The role of calcium in the regulation of invasion and angiogenesis.

The complex process of invasion and metastasis is now being dissected at the level of cell-cell and cell-substratum signaling. New tools are being developed to facilitate these studies. These tools include mechanisms for the investigation of cellular actions, such as the identification of agents that can be used to examine the signaling pathways involved in adhesion, proteolysis, motility, and angiogenesis. We have demonstrated that CAI, carboxyamido-triazole, selectively inhibits calcium uptake, stimulated or basal, and thereby modulates the elements involved in invasion and angiogenesis.
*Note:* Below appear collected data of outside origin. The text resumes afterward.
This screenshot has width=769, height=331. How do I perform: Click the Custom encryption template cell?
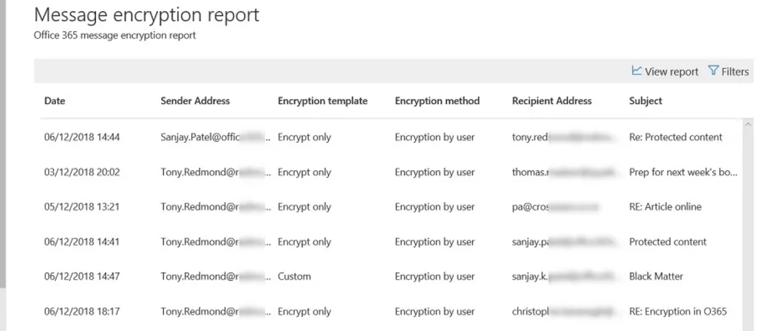294,276

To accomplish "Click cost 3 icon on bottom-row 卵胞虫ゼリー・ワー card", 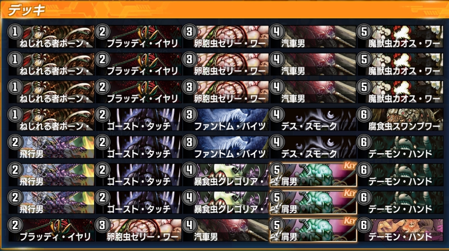I will 102,226.
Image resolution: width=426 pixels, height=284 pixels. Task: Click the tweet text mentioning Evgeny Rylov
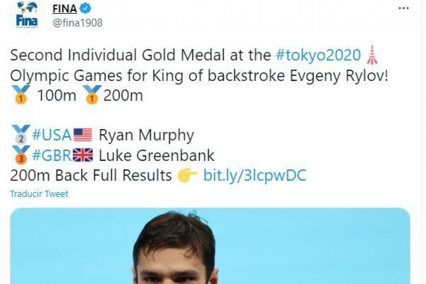(199, 75)
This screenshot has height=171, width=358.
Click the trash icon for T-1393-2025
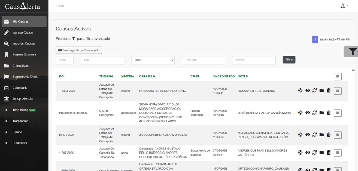(x=329, y=90)
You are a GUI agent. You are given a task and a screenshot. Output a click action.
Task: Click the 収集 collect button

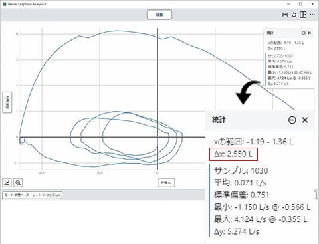(x=160, y=15)
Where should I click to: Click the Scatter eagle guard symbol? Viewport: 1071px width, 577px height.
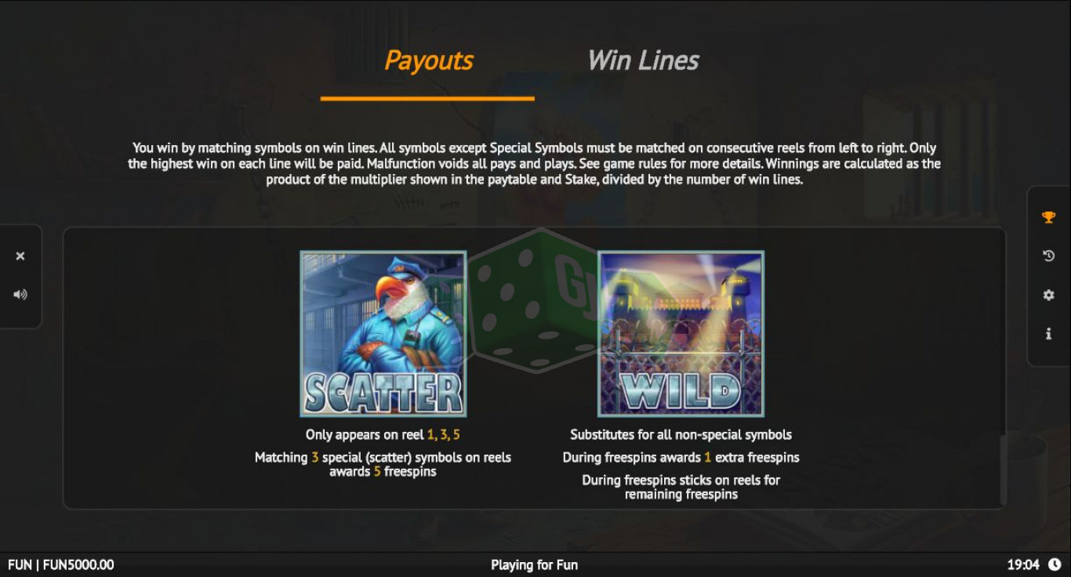point(383,334)
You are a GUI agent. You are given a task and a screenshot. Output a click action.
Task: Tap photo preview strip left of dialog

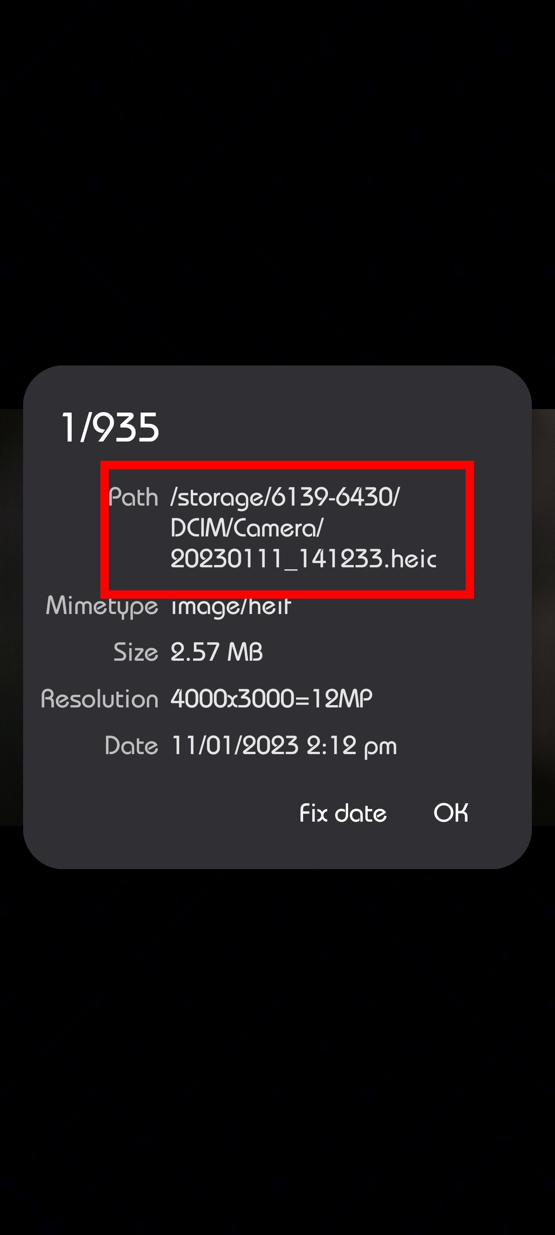(11, 617)
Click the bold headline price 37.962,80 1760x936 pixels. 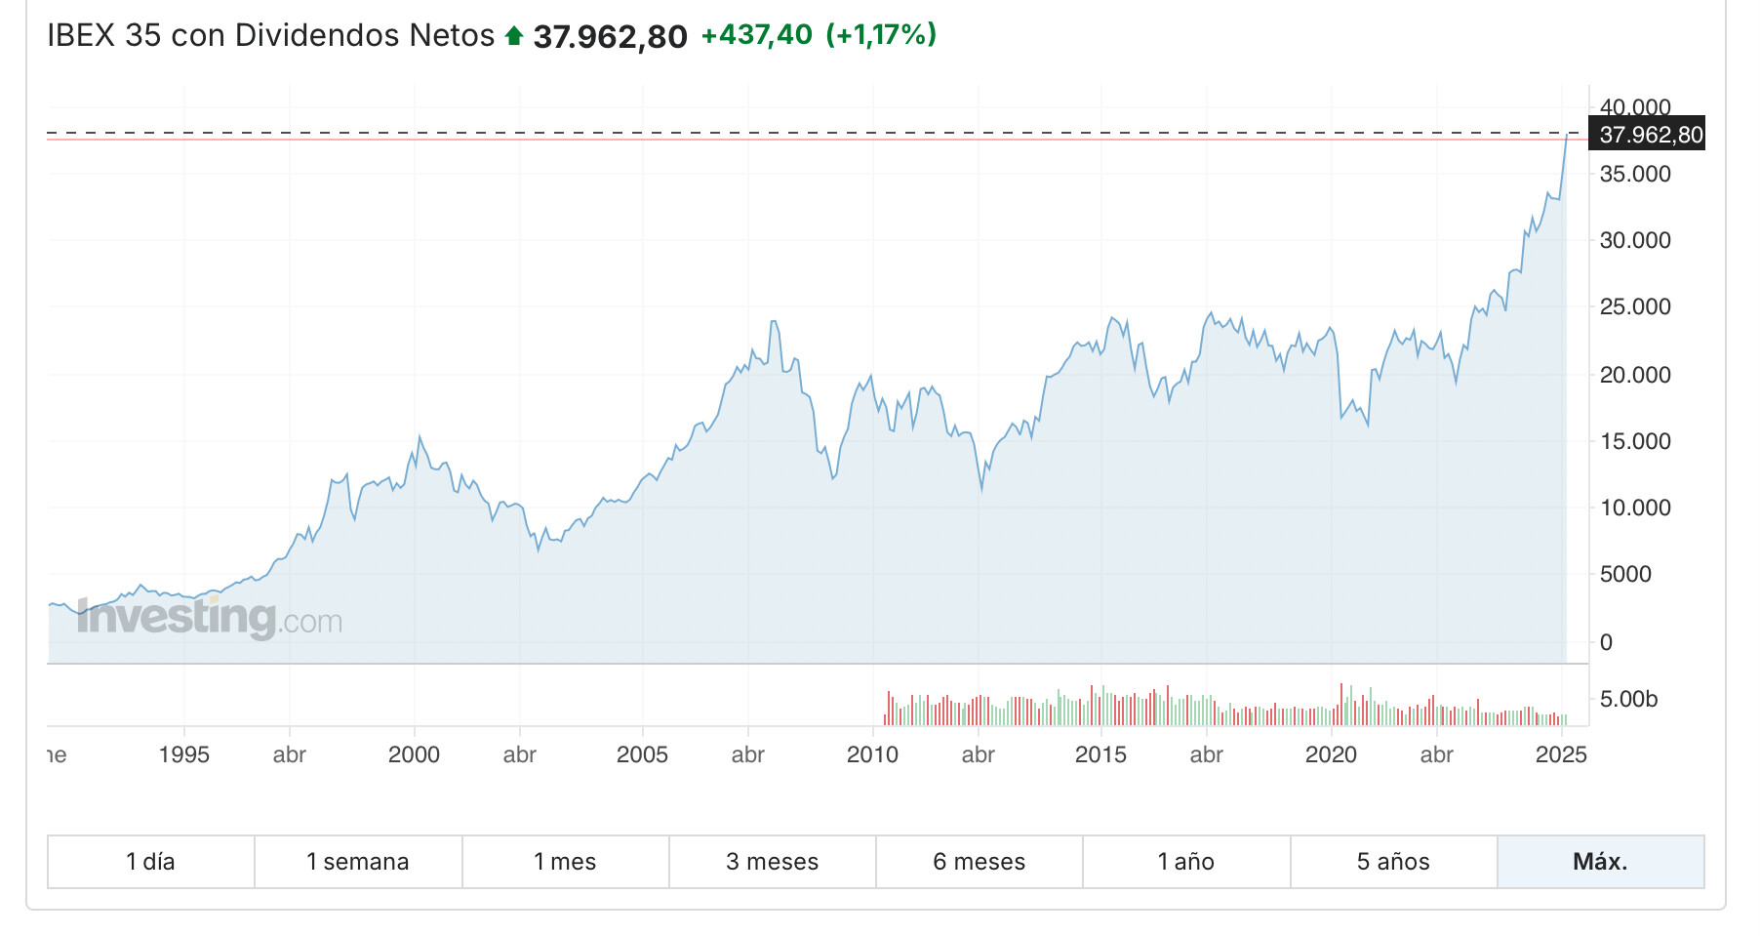(610, 37)
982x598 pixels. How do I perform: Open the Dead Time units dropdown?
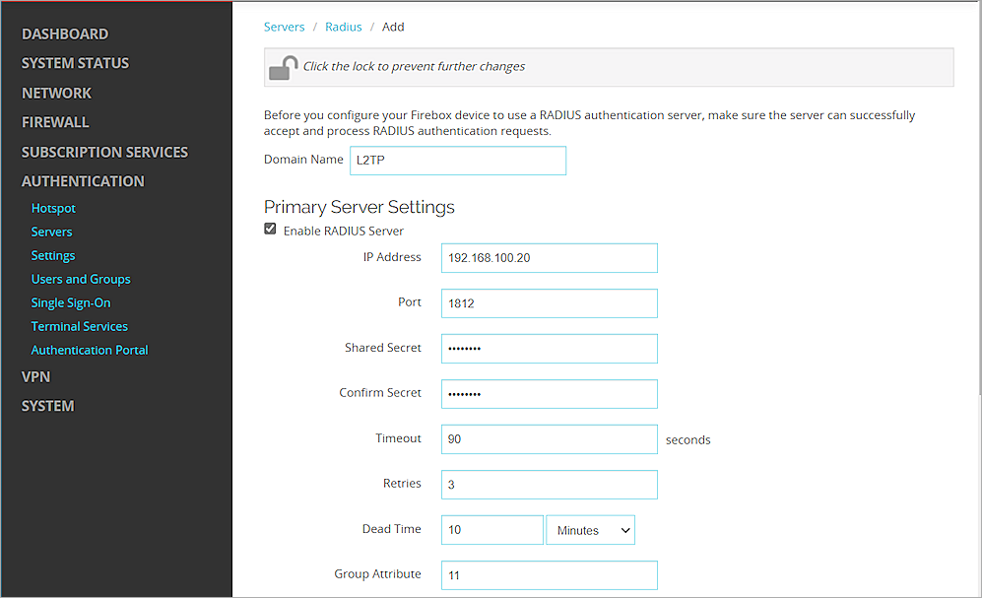591,530
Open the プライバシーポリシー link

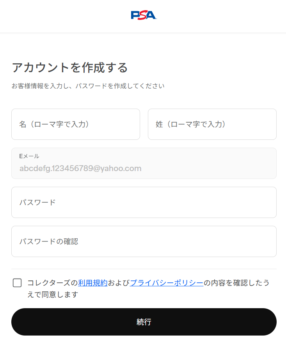(x=167, y=283)
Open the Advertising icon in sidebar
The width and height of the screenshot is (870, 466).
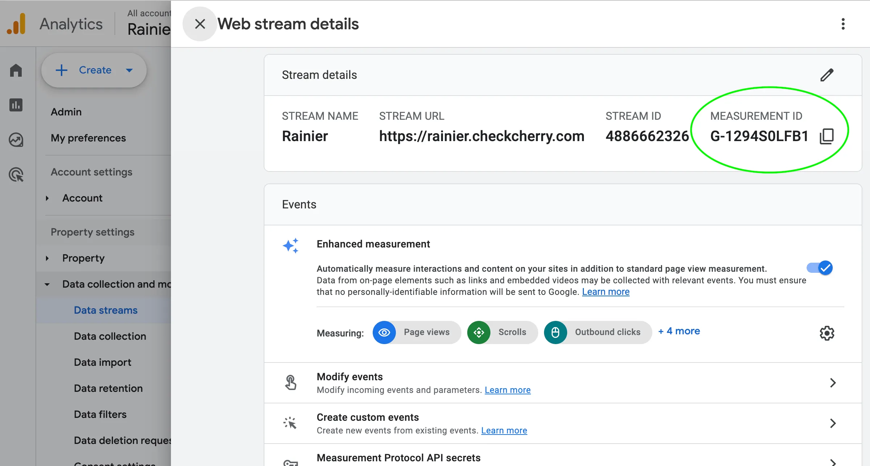point(16,174)
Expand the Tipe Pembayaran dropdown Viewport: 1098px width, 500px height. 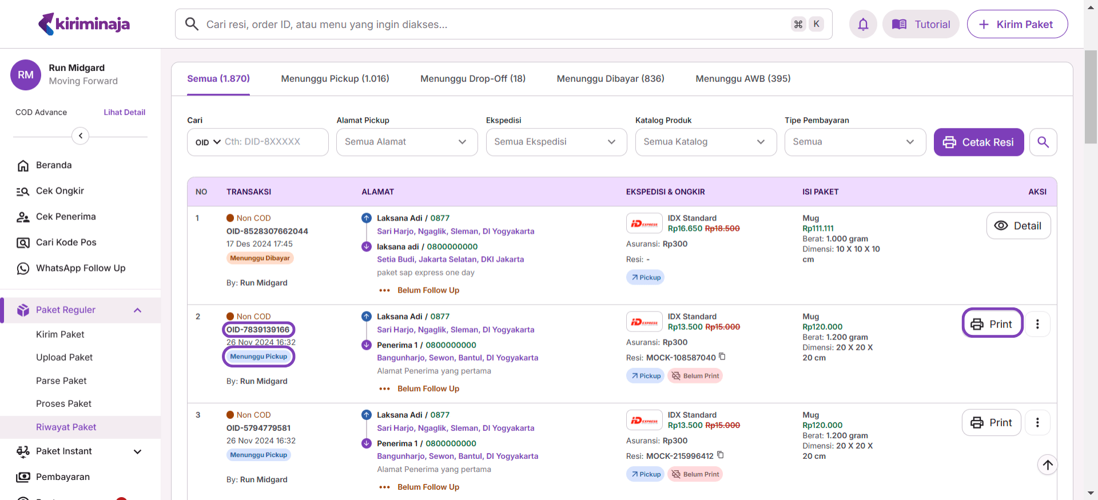854,142
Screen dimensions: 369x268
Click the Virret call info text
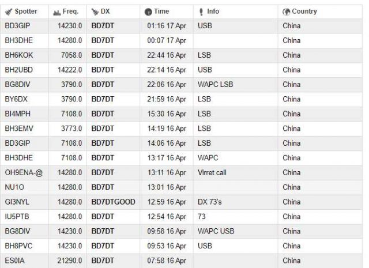pyautogui.click(x=212, y=172)
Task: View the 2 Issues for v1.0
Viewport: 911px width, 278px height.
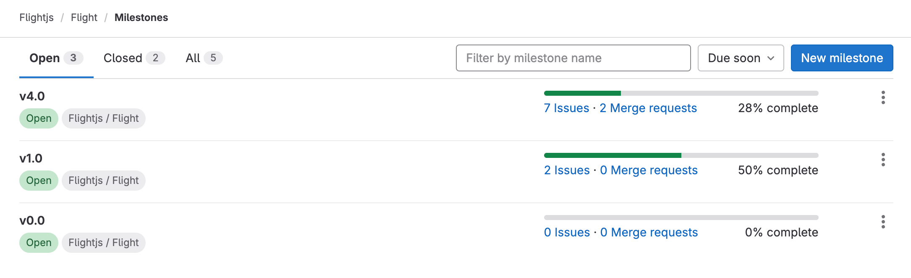Action: point(567,170)
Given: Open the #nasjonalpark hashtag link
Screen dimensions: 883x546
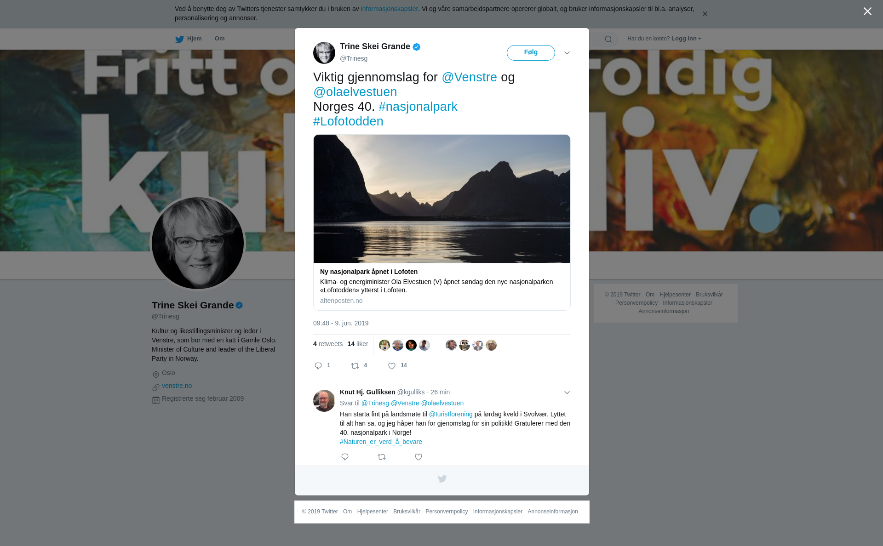Looking at the screenshot, I should pos(418,107).
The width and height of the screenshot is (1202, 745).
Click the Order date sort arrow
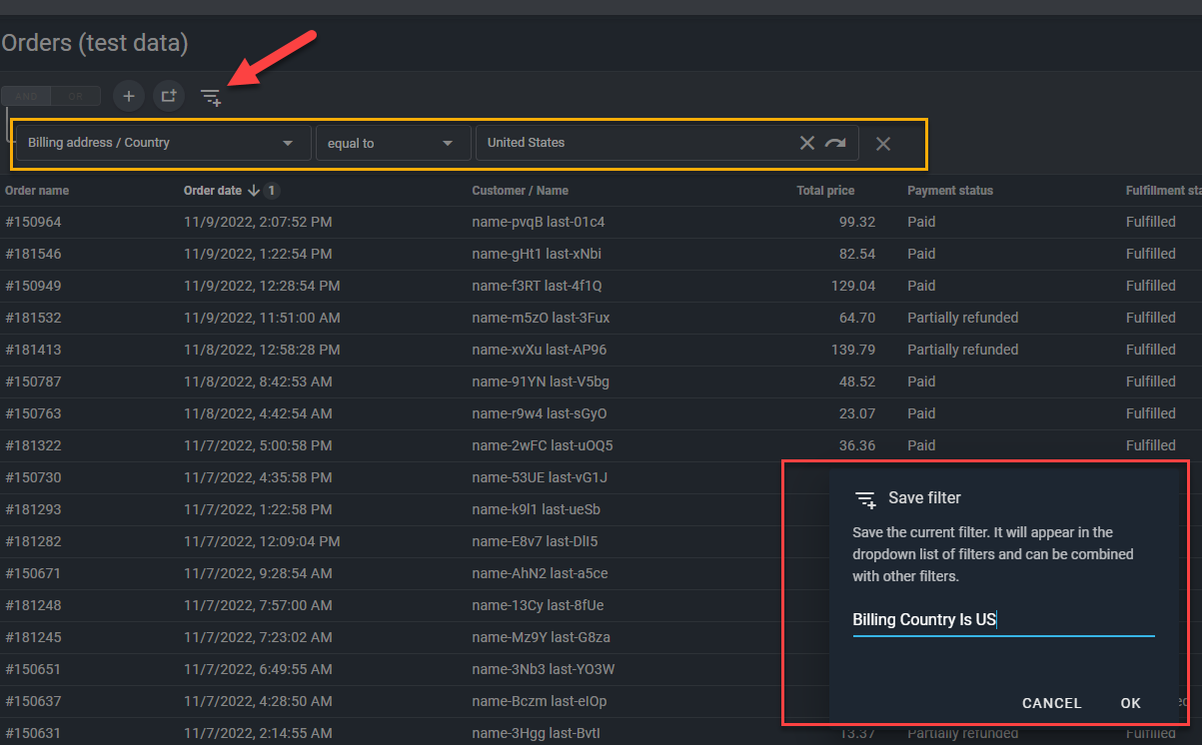click(254, 191)
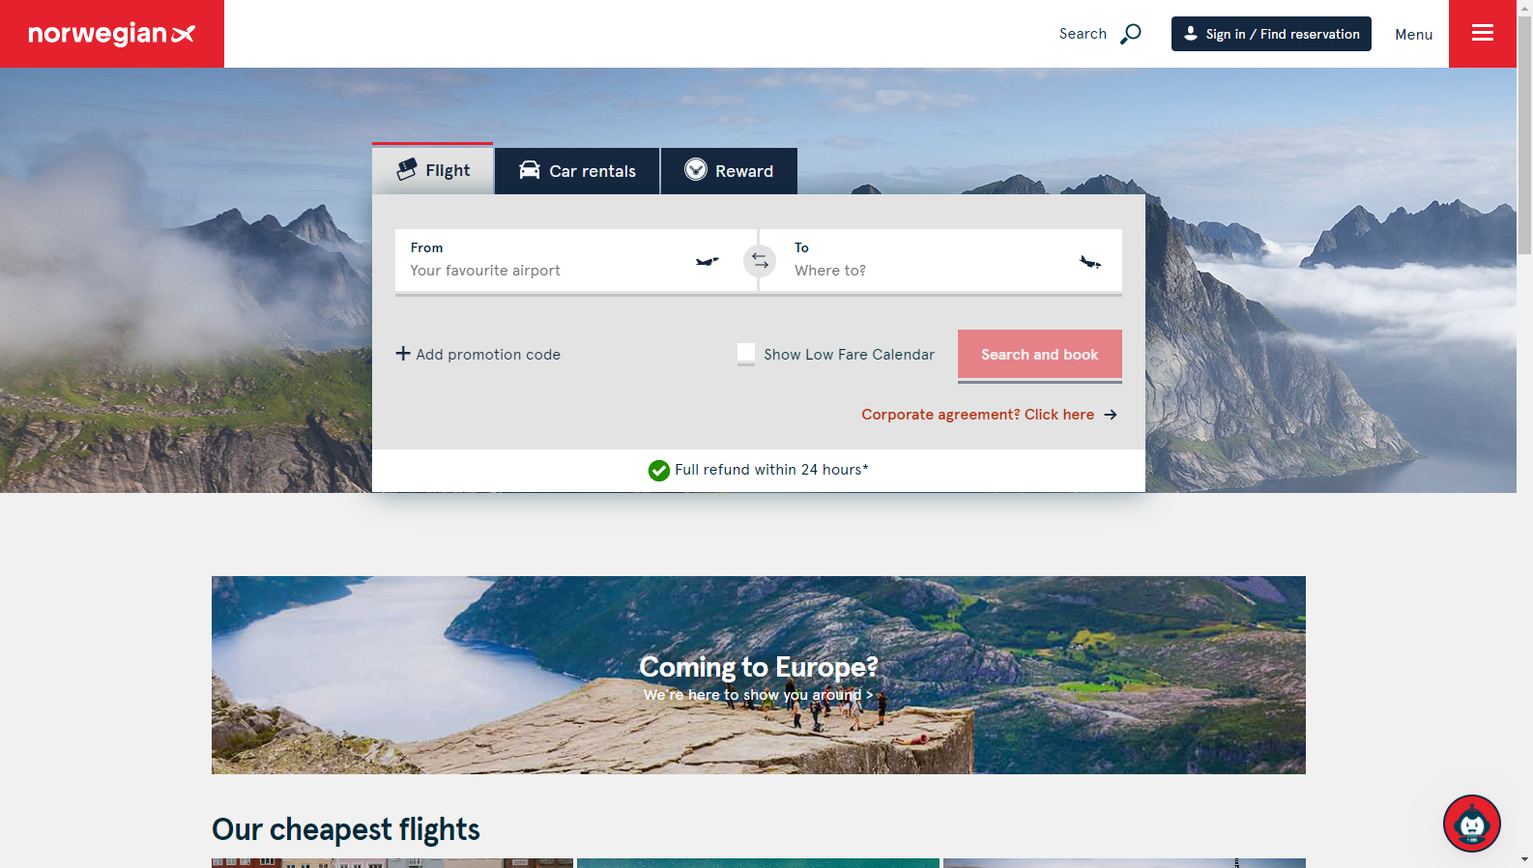
Task: Expand the Where to destination field
Action: (941, 261)
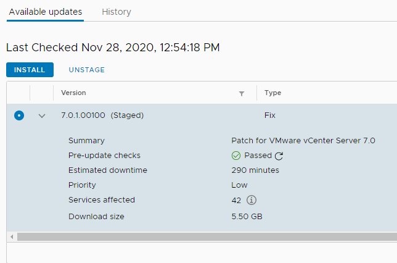This screenshot has height=263, width=397.
Task: Collapse the 7.0.1.00100 update details chevron
Action: click(42, 116)
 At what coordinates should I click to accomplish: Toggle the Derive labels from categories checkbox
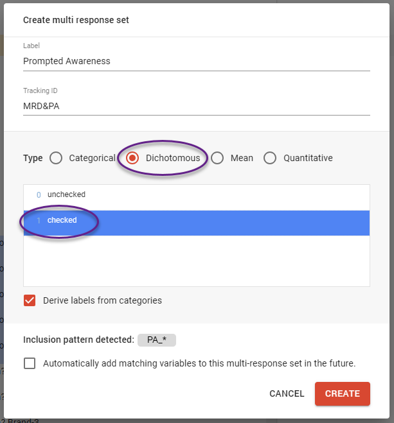pos(30,300)
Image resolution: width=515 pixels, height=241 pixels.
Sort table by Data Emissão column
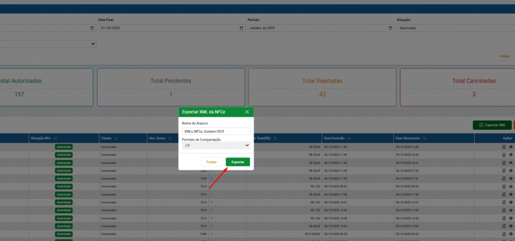[x=349, y=138]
Through modulation of cellular calcium balance, CAI secondarily inhibits calcium-dependent signaling pathways, such as release of second messengers, protein phosphorylation and gene transcription. We have demonstrated that CAI treatment resulted in inhibition of endothelial cell adhesion, migration, expression of proteolytic enzymes, and vessel formation in vitro and in vivo. The process of endothelial cell adhesion and spreading on extracellular matrix substrata results in an increase in intracellular calcium that can be inhibited by CAI exposure. Furthermore, endothelial cell adhesion and spreading on type IV collagen stimulates the secondary signaling events of tyrosine phosphorylation of focal adhesion kinase (pp125FAK) and autophosphorylation of pp125FAK. CAI treatment of the endothelial cells inhibited cell spreading, and both the induction of pp125FAK phosphorylation and the phosphorylation of exogenous substrates by pp125FAK kinase. These data indicate that regulation of cellular events key in the process of angiogenesis may be modulated by intracellular calcium balance thereby creating a new therapeutic target for anticancer research. CAI is in phase I clinical trial for patients with advanced cancers, yielding plasma concentrations in the in vitro anti-angiogenic range.